The 27th Amendment: No law, varying the compensation for the services of the Senators and Representatives, shall take effect, until an election of Representatives shall have intervened.

 

This amendment to the United States Constitution provides that any change in the salary of members of United States Congress may only take effect after the next general election. Sometimes called the "Congressional Compensation Amendment of 1789", the "Congressional Pay Amendment", and the "Madison Amendment", it was intended to serve as a restraint on the power of Congress to set its own salary—an obvious potential for conflict-of-interest.

This amendment was proposed way back in 1789 and it took our glorious leaders till 1992 to consent.  So I ask you, is the last amendment that was ratified as important as the one this project is proposing?  And besides, this project really isn't proposing creating a totally new amendment.  It's simply proposing an amendment that clarifys an existing amendment that desperately needs to be clarified.    Right now corporations are allowed to get away with massive fraud and corruption beyond belief simply because they've used their wealth and power to distort the meaning of who "All Persons" refers to in the 14th Amendment.   Any honest person clearly understands it refers to living, breathing human beings.  A corporation is not a person.   You will never see and actual physical, bodily person that is a corporation.  It's an absurd notion on it's face.  As the cartoon on the home page depicts, slavery is the legal fiction that a person is property.  Corporate personhood is the legal fiction that property is a person.

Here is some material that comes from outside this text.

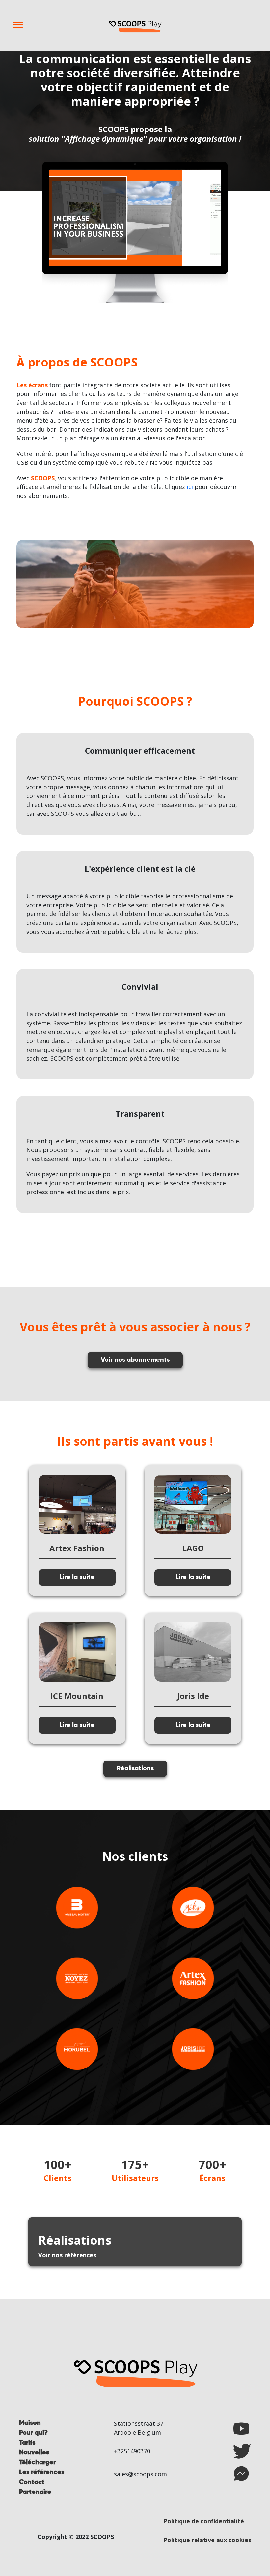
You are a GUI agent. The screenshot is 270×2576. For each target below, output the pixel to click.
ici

So no, it's not hard to amend the constitution in this case because we are not proposing a new amendment.  We are just proposing an amendment that clarifies and existing one.  Doing this will be challenging though.  Corporations will no doubt rally all their wealth and lawyerly minions to wage war against an amendment like this.  This is to be expected.  But is that a good reason not to rally the effort required to demand our representatives do OUR WILL rather than corporate will?  If we don't take a serious stand at some point, we may as well just stop whining about the corporate tyranny that is on our doorsteps and just let them have it all.

If you really want to stop what's happening, we have to close the legal loophole they have been using.  It's really that simple.  So as far as I'm concerned, I don't care how challenging amending the Constitution is.  It has to be done if you want to REALLY turn things around.